Apple hasn’t disclosed sales figures for the 5C, but with several prominent retailers including Best Buy and Target cutting the device’s price in half after just a few weeks of availability, the signs of struggle were certainly there.
Facebook Home/HTC First
Remember the Facebook phone? It’s okay if you don’t – it’s one of those artifacts of 2013 that is sure to be quickly forgotten.
Unveiled in April, Facebook Home was a downloadable interface for Android phones that would overlay on the basic operating system. It essentially inserted Facebook as the core function of the phone, with everything else riding adjunct to it.

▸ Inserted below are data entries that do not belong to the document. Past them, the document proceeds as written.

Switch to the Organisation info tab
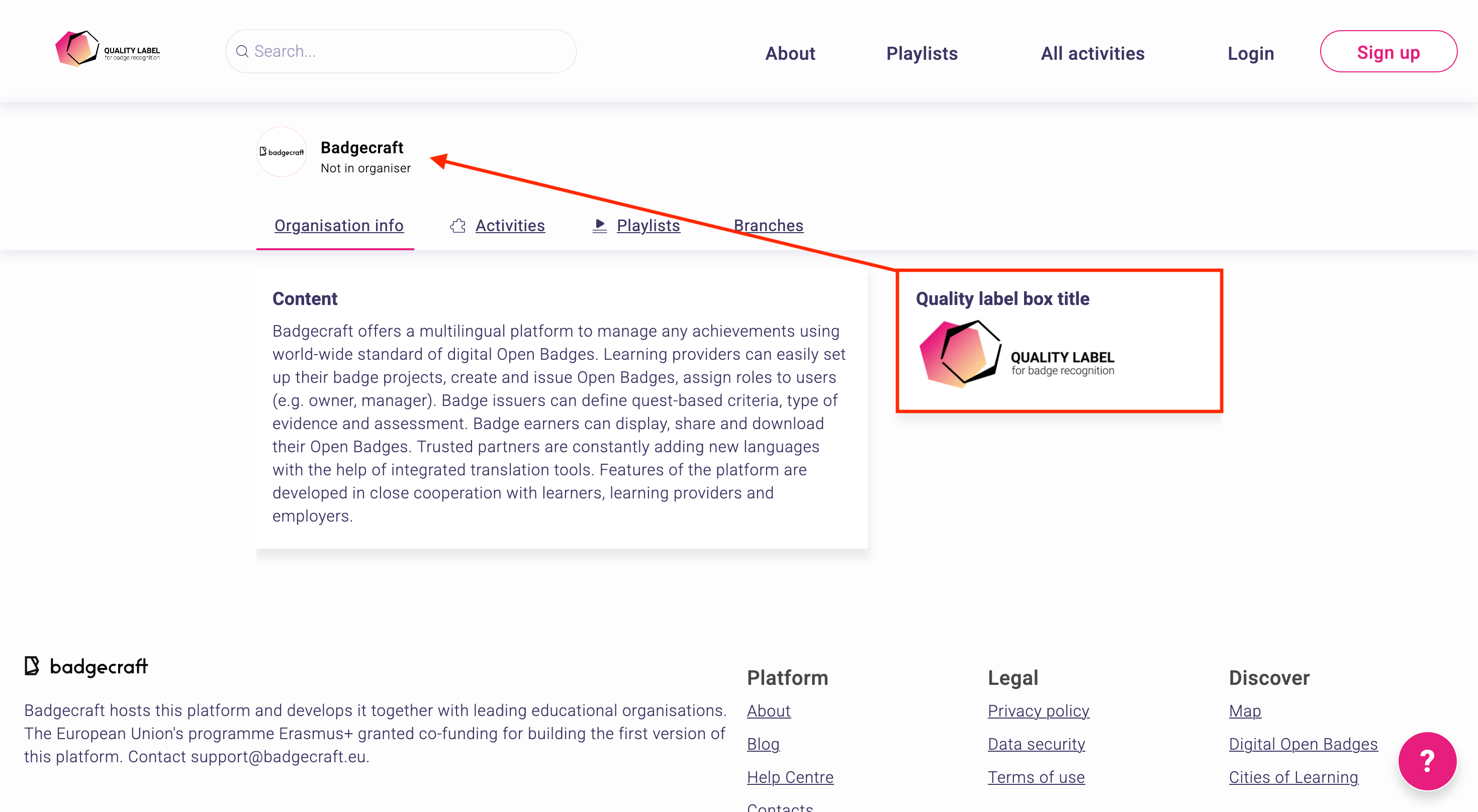 (338, 226)
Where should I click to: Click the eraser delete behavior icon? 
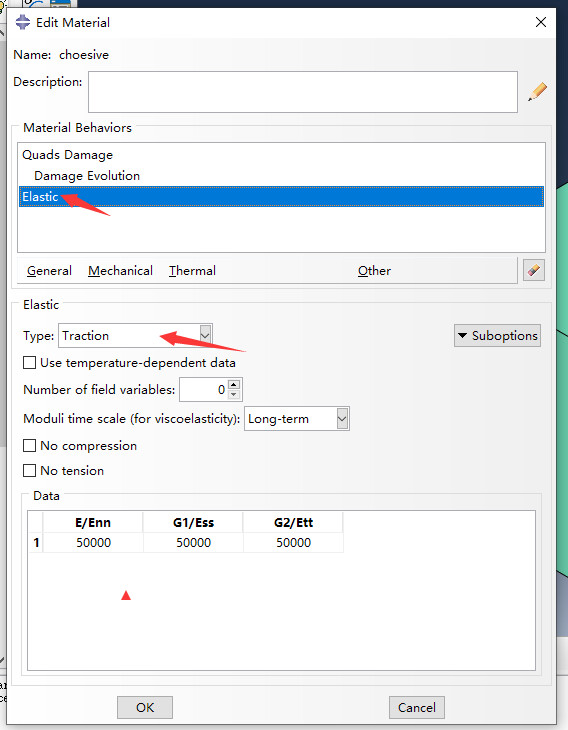click(x=534, y=270)
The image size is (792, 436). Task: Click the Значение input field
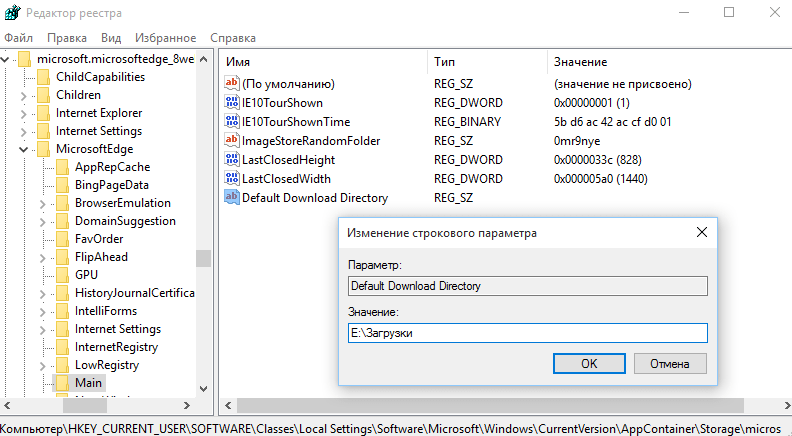(x=527, y=333)
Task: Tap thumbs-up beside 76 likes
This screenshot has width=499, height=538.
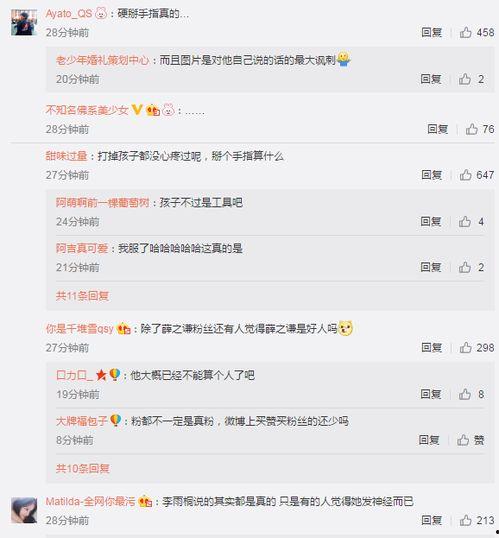Action: [472, 129]
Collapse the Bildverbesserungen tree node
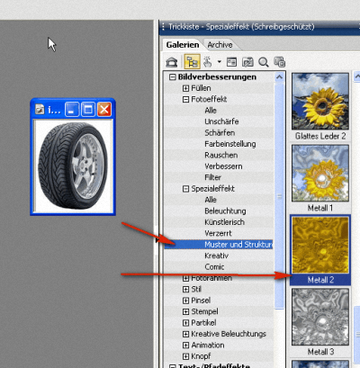 point(172,77)
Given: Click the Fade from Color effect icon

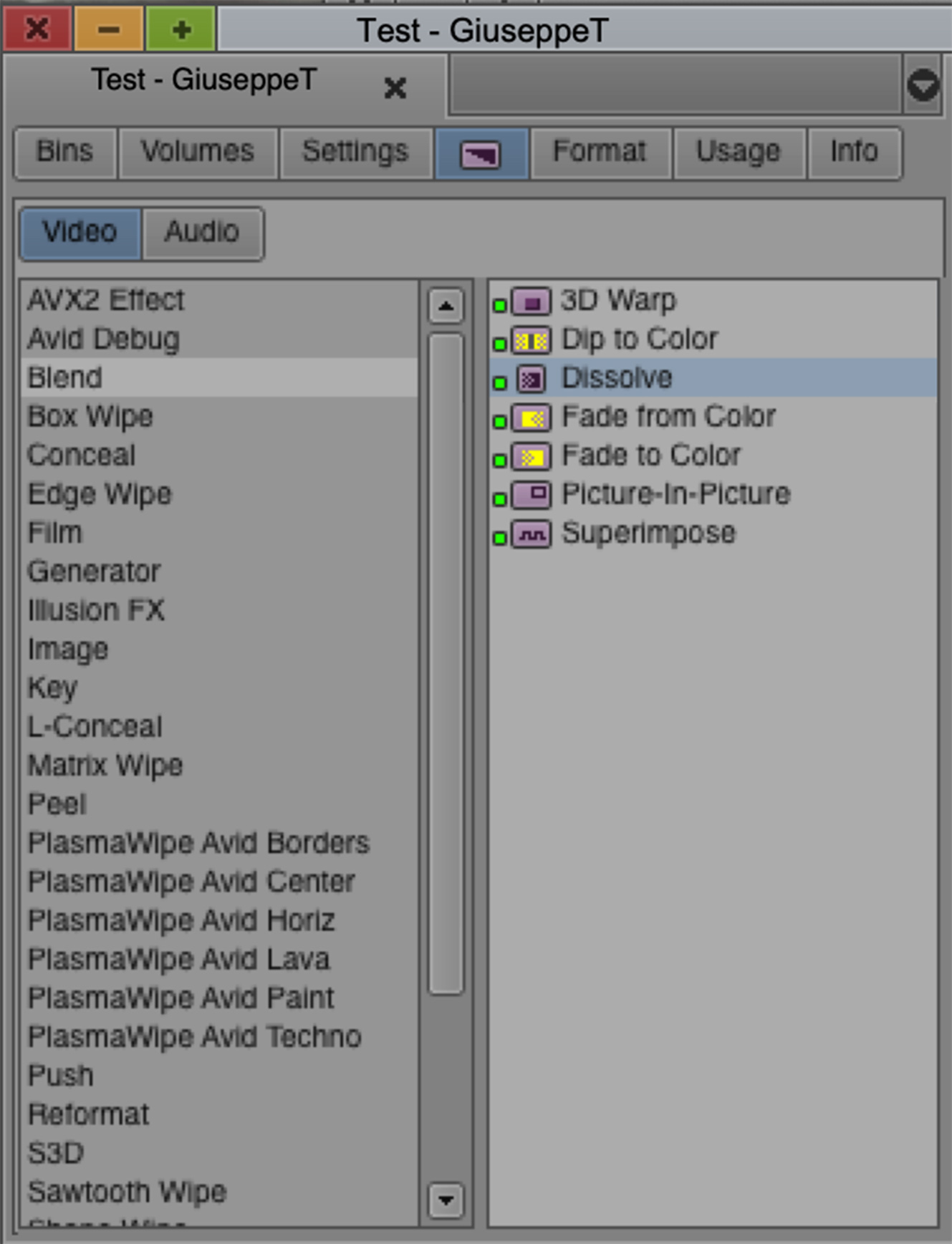Looking at the screenshot, I should point(531,418).
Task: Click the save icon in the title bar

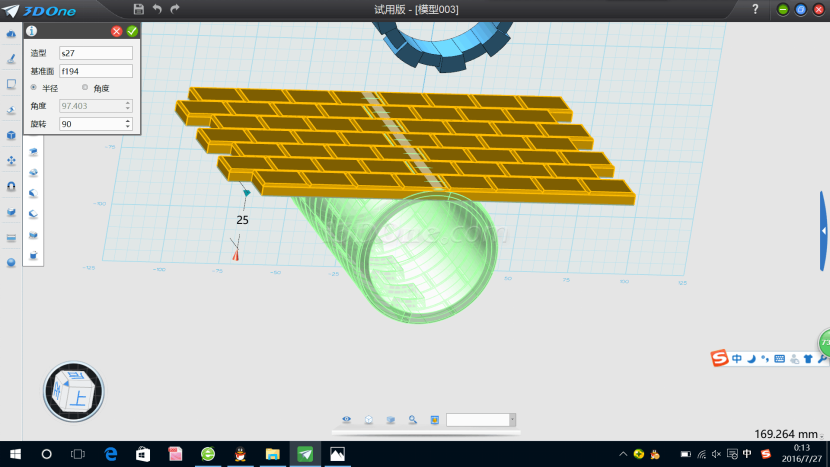Action: pyautogui.click(x=138, y=9)
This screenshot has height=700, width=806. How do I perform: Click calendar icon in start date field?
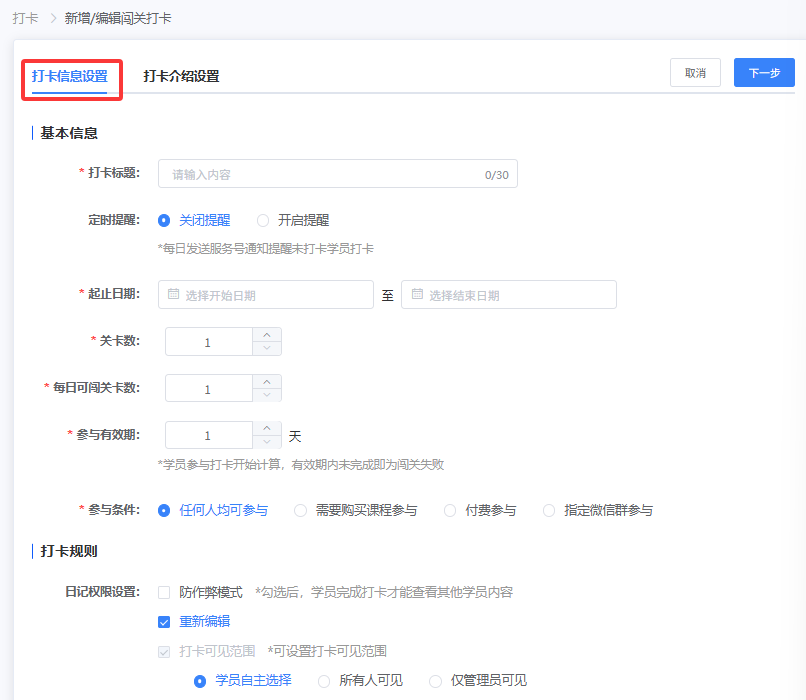pyautogui.click(x=174, y=295)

Not surprisingly, that freaked a lot of people out. While many Facebook users like the website for keeping in touch with friends and relatives and for sharing news and photos, there’s also a palpable fear of its pervasiveness, developed and cultivated through years of questionable privacy policies.
The first optimized Facebook Home phone, the HTC First, was quickly pulled by AT&T in the United States after selling poorly.
While it has yet to escape its beta-testing stage to become a full commercial product, few gadgets have turned the public off like the greatly hyped Google Glass.
As a pair of eyeglasses equipped with a camera, it’s another entry in the wearables category, which promises a future where everything its wearer sees can be turned into data that can then be crunched and used – and in Google’s likely case, sold. But there’s the question of whether it’s a solution in search of a problem.
“It creates more problems than it solves,” says Enderle.
Indeed, with bars and restaurants and even transport regulators pre-emptively banning Google Glass because of its privacy and safety implications, it’s a technology that looks to be a long way away from mainstream acceptance. “Plus, it makes you look like a giant nerd,” Enderle adds.
Wireless new entrants
It’s not just gadgets themselves that flop, sometimes their purveyors do too. In Canada, that's been the fate of several of the smaller wireless providers that were once the federal government’s best hope for more competition in the sector.
Mobilicity filed for credit and bankruptcy protection after Ottawa rejected a proposal by Telus to buy the struggling startup, and its future is now uncertain. Telus did receive the green light from the Competition Bureau to buy Public Mobile, another new entrant.
Wind, the third member of the independent trio, is on the block with its Russian-based owner Vimplecom looking to get out of Canada. While noises were made this summer about U.S. cellphone giant Verizon coming in to buy the company and perhaps some of the other startups, that possibility has since fizzled.
All this leaves the government’s plans for more competition – and therefore lower prices for consumers – on the brink of flopping.
They were supposed to be the saviors of the company, not to mention Canada’s technology sector. But the long-awaited and repeatedly delayed BlackBerry 10 devices may be among the final nails in the company’s coffin.
The all-touch-screen Z10 arrived in February, with the keyboard-equipped Q10 following in April. Despite relatively positive reviews, the poor sales that followed made it clear that smartphone users – once fiercely loyal to the Waterloo, Ont.-based market pioneer – had moved on.
BlackBerry, it turns out, suffered from all the elements of a flop. As SRG’s Yigit points out, the company’s devices lagged behind the advances made by competitors. And, as IDC’s Napier suggests, BlackBerry’s inability to match Apple and Android in apps and overall features made it tough for consumers to consider the new devices.
The company, which is now in limbo as it searches for a buyer, also forgot its core market and tried to be too much like competitors.
“They came out with an iPhone that wasn’t. It was just too similar to what they were trying to replace,” Enderle says. “They were so focused on going after Apple that they forget they have to be a better BlackBerry.”